* MATERIALS PROVIDED
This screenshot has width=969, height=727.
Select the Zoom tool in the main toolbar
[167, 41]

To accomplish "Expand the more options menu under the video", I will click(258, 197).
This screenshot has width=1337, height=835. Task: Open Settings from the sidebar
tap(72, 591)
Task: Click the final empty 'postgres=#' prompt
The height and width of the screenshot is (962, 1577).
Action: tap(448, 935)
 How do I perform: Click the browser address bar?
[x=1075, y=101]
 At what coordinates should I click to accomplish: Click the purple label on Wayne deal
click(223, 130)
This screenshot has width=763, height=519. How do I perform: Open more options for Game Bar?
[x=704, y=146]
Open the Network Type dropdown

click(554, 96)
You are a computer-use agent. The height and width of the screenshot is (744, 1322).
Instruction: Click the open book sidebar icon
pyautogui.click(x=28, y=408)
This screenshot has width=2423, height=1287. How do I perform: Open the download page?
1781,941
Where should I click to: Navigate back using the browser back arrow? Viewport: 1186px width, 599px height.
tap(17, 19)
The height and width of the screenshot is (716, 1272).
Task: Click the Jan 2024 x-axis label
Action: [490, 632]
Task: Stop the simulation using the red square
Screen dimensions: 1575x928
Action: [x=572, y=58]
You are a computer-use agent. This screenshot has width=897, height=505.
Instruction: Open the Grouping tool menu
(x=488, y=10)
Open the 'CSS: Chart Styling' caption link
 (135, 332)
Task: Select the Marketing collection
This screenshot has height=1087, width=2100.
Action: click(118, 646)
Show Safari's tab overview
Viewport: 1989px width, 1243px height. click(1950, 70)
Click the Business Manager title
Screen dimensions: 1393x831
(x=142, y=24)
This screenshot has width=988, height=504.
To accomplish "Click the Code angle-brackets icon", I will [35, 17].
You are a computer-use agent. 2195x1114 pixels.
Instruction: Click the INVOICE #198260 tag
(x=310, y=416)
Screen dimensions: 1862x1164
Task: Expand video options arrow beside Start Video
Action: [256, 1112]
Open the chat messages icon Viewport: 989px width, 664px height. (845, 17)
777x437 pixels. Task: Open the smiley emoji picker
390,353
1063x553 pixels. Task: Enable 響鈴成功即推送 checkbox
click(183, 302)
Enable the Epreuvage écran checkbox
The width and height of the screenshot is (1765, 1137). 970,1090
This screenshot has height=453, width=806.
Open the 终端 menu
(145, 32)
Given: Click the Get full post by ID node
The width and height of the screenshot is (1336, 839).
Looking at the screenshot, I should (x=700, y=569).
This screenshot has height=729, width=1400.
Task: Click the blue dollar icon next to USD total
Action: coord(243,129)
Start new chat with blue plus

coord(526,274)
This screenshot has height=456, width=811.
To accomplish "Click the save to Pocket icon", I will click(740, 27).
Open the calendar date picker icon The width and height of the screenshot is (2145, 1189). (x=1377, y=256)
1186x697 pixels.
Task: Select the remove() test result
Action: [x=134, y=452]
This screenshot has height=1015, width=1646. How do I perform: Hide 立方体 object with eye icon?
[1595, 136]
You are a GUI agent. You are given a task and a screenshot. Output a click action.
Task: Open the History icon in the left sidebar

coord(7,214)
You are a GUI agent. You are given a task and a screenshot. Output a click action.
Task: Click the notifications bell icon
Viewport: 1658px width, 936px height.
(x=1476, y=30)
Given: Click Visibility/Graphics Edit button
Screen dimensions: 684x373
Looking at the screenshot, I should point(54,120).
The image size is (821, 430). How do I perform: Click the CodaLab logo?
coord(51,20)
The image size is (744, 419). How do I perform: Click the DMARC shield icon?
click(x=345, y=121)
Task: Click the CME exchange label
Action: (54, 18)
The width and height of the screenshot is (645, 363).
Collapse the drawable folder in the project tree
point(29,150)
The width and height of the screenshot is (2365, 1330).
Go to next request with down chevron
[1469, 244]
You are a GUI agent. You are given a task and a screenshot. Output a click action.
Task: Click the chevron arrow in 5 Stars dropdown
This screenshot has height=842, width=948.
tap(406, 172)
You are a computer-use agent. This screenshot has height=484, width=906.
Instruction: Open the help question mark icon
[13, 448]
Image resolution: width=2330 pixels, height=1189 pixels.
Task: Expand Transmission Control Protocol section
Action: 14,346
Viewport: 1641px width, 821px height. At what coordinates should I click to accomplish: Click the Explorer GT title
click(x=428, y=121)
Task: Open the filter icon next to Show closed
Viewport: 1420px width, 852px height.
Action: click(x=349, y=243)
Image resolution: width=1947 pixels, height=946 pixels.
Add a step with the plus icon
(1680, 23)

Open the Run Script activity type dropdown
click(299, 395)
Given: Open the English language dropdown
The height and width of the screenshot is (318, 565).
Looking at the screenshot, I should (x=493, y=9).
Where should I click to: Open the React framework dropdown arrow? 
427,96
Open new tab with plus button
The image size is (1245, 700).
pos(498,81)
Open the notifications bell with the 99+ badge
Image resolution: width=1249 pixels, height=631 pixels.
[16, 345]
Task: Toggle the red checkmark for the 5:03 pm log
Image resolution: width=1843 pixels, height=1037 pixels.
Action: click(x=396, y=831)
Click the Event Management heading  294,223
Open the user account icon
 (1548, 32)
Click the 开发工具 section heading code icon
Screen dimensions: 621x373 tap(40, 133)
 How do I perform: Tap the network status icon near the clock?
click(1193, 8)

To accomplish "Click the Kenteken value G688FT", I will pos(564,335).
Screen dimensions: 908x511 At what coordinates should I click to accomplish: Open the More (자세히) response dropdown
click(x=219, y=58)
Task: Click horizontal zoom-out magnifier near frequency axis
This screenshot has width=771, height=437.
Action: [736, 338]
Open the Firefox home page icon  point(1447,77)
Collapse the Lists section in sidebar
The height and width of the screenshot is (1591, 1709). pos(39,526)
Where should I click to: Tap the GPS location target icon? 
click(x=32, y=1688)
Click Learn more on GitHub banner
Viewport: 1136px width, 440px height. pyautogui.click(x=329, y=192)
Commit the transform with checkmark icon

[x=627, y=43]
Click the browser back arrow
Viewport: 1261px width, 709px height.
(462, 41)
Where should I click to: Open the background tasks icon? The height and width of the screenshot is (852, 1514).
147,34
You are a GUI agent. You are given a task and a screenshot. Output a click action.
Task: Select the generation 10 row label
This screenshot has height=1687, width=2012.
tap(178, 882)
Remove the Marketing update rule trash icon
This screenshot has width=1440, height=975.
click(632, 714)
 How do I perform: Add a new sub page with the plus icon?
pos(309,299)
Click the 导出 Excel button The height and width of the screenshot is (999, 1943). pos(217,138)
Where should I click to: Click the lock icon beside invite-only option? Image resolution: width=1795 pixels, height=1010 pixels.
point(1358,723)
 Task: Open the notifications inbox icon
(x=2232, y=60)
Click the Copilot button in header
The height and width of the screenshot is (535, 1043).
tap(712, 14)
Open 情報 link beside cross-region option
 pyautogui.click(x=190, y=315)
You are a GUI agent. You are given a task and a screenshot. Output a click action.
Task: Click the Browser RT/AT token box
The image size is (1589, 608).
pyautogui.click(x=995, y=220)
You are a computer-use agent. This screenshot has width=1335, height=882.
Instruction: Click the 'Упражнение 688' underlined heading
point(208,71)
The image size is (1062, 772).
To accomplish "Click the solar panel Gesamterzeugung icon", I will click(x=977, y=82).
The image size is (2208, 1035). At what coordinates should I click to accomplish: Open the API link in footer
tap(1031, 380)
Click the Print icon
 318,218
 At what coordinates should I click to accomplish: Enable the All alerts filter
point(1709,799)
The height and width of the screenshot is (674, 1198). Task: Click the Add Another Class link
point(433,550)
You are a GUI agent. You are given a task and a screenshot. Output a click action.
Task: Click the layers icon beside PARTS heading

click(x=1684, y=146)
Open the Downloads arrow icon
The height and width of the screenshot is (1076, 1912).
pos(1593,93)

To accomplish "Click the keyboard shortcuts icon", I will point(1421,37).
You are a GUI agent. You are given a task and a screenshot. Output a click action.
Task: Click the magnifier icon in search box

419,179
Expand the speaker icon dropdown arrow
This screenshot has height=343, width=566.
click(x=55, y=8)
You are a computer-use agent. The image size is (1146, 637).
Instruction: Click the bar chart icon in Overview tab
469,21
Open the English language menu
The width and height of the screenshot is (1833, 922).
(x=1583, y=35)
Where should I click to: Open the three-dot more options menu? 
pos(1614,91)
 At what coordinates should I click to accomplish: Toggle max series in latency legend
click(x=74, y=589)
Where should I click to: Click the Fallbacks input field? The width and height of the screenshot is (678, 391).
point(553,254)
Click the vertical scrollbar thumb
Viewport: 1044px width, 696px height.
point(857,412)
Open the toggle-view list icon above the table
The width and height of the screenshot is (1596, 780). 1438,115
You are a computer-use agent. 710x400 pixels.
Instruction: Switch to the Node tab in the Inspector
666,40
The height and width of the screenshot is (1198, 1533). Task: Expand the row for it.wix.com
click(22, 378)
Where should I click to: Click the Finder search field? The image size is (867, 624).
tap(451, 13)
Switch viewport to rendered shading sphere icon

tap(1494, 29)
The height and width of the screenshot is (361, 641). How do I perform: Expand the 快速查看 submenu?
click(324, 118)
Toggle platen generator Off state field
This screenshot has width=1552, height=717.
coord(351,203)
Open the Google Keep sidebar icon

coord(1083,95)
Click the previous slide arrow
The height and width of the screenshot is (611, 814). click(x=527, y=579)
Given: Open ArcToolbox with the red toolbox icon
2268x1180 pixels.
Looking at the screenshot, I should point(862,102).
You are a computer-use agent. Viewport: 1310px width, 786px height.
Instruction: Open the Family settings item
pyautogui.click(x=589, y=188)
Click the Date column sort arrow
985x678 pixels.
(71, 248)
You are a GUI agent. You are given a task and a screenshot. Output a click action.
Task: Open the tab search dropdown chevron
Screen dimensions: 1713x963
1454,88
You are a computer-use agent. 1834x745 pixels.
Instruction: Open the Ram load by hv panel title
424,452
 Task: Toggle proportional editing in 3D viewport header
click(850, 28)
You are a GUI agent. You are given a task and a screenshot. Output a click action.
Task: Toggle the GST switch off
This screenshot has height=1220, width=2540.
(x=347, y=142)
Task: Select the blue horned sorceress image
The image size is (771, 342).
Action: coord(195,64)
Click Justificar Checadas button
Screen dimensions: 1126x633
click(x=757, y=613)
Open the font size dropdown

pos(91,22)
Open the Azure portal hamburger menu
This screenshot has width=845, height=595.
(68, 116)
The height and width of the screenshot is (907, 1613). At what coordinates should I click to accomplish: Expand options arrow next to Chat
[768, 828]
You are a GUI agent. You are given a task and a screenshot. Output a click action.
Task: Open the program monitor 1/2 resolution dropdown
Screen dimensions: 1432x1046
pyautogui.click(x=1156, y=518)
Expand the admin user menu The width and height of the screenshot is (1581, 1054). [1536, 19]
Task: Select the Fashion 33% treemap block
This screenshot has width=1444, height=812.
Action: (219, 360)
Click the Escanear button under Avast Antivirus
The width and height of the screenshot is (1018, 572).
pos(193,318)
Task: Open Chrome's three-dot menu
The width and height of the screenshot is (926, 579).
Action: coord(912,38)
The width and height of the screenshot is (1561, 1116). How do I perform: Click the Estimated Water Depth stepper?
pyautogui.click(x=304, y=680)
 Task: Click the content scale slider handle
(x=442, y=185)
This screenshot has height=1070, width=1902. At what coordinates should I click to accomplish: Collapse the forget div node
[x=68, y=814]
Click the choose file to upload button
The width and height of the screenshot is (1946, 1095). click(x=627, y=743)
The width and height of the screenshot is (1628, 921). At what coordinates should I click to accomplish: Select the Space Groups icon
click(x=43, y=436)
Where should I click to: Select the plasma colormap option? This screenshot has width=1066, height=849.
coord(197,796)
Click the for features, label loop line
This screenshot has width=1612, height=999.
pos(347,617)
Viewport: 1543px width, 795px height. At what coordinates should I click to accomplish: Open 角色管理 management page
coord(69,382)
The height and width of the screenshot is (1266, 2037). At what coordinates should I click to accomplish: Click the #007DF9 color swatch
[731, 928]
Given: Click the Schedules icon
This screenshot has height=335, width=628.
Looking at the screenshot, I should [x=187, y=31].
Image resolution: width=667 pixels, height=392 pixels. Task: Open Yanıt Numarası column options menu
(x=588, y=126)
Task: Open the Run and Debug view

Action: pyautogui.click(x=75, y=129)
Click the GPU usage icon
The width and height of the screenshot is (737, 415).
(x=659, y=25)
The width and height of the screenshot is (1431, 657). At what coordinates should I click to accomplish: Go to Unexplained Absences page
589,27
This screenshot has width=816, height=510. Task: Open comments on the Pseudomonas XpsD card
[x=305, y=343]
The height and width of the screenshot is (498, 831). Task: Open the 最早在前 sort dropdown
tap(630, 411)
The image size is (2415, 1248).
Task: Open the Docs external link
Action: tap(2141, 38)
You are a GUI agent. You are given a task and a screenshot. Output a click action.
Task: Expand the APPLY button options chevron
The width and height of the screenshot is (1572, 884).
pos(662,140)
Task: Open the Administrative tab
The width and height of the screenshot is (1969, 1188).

* EXERCISE REQUIREMENTS
Show all lines in the entries above where the string "computer" appears.

* TASK RESULT
You are a computer-use agent. The height and width of the screenshot is (744, 1322).
You are a computer-use agent. This screenshot has width=897, height=505.
You are a computer-use agent. 2195x1114 pixels.
You are a computer-use agent. This screenshot has height=484, width=906.
You are a computer-use agent. This screenshot has width=1335, height=882.
You are a computer-use agent. The image size is (1146, 637).
You are a computer-use agent. 710x400 pixels.
You are a computer-use agent. Viewport: 1310px width, 786px height.
You are a computer-use agent. 1834x745 pixels.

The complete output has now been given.